Text to read:
-- Start --

In order to create these devices it is necessary to control the hybridisation of the carbon present in each section, and to be able to characterise the presence of the hybridisation with spatial resolution. These two areas have been the focus of the work presented in this dissertation, with plasma utilised for the growth or modification of carbon species, and the development of a technique to characterise the hybridisation of carbon with high spatial resolution using Scanning Auger Microscopy.
Plasma modification of a surface can produce a wide range of results depending on the conditions applied. The Radio Frequency (RF) coupling power applied to ignite the plasma from the source gas, the length of time the surface is exposed to the plasma, and the composition of the source gas itself are variables that can be controlled to modify the surface to varying extents. This work has shown systematic studies of the oxygen and argon plasma modification of HOPG that produces surface oxides and hybridisation changes to varying degrees, allowing for the selection of treatment parameters that will produce the desired surface.

-- End --

Data lines:
-- Start --

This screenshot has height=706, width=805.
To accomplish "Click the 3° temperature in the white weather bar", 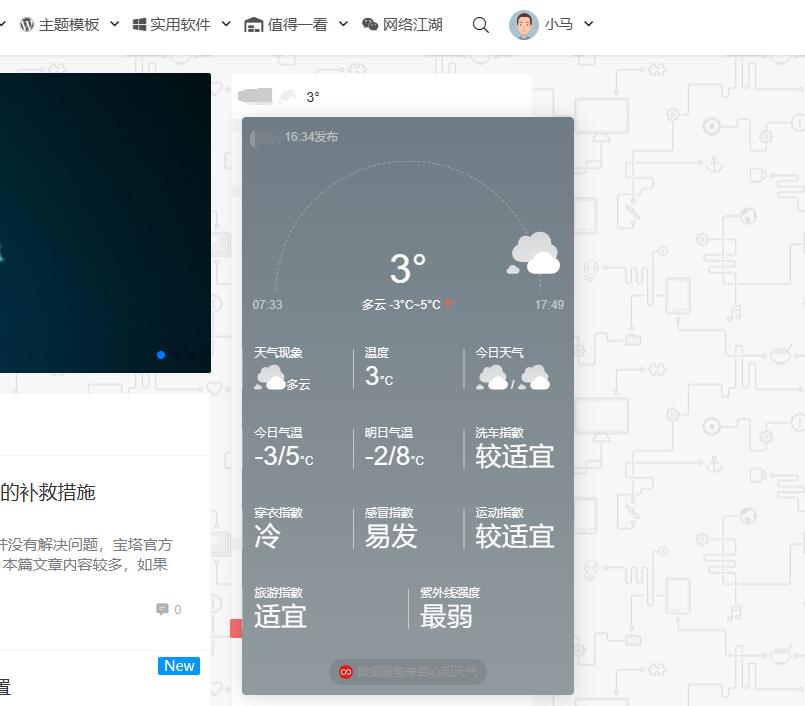I will point(313,97).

-- End --

Problems to work on:
**A.** From the dissertation excerpt on plasma treatment of carbon, reproduce the passage from "Plasma modification of a" up to and including "the desired surface.".
**B.** Summarize the dissertation excerpt on plasma treatment of carbon in two sentences.
**C.** According to the dissertation excerpt on plasma treatment of carbon, which technique was developed to characterize the hybridization of carbon with high spatial resolution?

Exercise responses:
**A.**
Plasma modification of a surface can produce a wide range of results depending on the conditions applied. The Radio Frequency (RF) coupling power applied to ignite the plasma from the source gas, the length of time the surface is exposed to the plasma, and the composition of the source gas itself are variables that can be controlled to modify the surface to varying extents. This work has shown systematic studies of the oxygen and argon plasma modification of HOPG that produces surface oxides and hybridisation changes to varying degrees, allowing for the selection of treatment parameters that will produce the desired surface.

**B.** The dissertation focuses on controlling the hybridization of carbon in devices, using plasma to grow or modify carbon species, and on developing a Scanning Auger Microscopy technique to characterize that hybridization with high spatial resolution. Its systematic studies of oxygen and argon plasma modification of HOPG show that RF coupling power, exposure time, and source gas composition can be varied to produce surface oxides and hybridization changes to different degrees, so treatment parameters can be chosen for a desired surface.

**C.** Scanning Auger Microscopy.